US News

Senate to skip July 4 recess to continue work on debt ceiling deal

WASHINGTON — US senators will remain in Washington, D.C., for the July 4 holiday recess to continue negotiations on crafting a budget deal and increasing the nation’s debt ceiling, Senate Majority Leader Harry Reid (D-Nev.) announced Thursday, according to FOX News Channel.

The move comes after President Barack Obama accused Republican lawmakers Wednesday of failing to compromise in negotiations on a deal, saying party leaders must “rise to the occasion” as he called Aug. 2 a “hard deadline” for reaching an agreement.
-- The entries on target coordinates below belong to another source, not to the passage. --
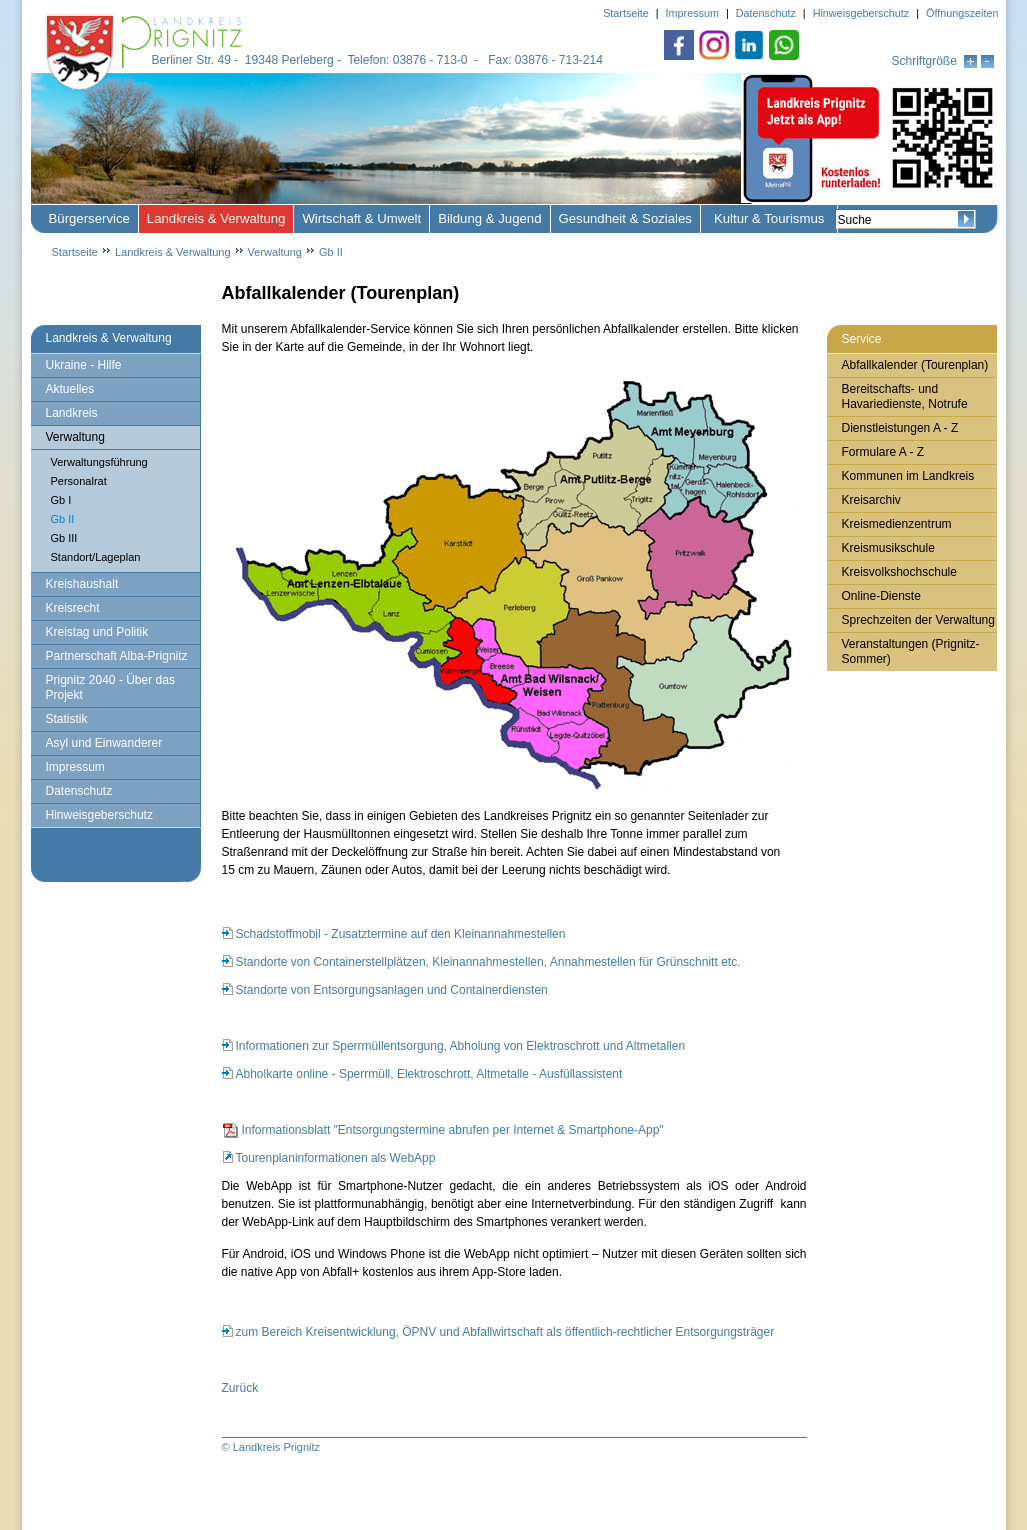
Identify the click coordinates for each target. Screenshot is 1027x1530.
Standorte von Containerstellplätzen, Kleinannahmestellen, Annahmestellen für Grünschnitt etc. (488, 962)
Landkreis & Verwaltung (216, 218)
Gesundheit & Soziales (625, 218)
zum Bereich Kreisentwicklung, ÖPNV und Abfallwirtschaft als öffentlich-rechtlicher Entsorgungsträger (505, 1332)
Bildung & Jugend (489, 218)
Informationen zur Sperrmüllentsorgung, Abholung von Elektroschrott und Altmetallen (461, 1046)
“Call me naive, but my expectation is that leaders are gonna lead,” Obama said in a news conference in the East Room of the White House, adding later that he was “very amused” by calls for him to show more leadership. “The Republicans say they want to reduce the deficit. Every single observer who’s not an elected official says we can’t reduce our deficit in the scale and scope that we need to without having a balanced approach that looks at everything.”

A group of Republicans on Wednesday pledged to block any attempt to recess the Senate for the Fourth of July holiday weekend, saying they were taking up the president’s challenge to get a deal done.

“Our country is going bankrupt, we shouldn’t be going home on a holiday,” Sen. Ron Johnson (R-Wis.) said at a press conference.

Bipartisan talks led by Vice President Joe Biden broke up after House Majority Leader Eric Cantor (R-Va.) and Senate Minority Whip Jon Kyl (R-Ariz.) pulled out of the discussions over Democrats’ push for tax increases to be part of a deal. Democrats have said any agreement must include ways to raise federal revenues.

The Treasury Department has said Congress must approve raising the $14.29 trillion debt ceiling by Aug. 2, and both parties had hoped to reach some accord on the outlines of a deal before the July 4 weekend to give Congress the month of July to fine-tune the agreement, according to DJ Newswires.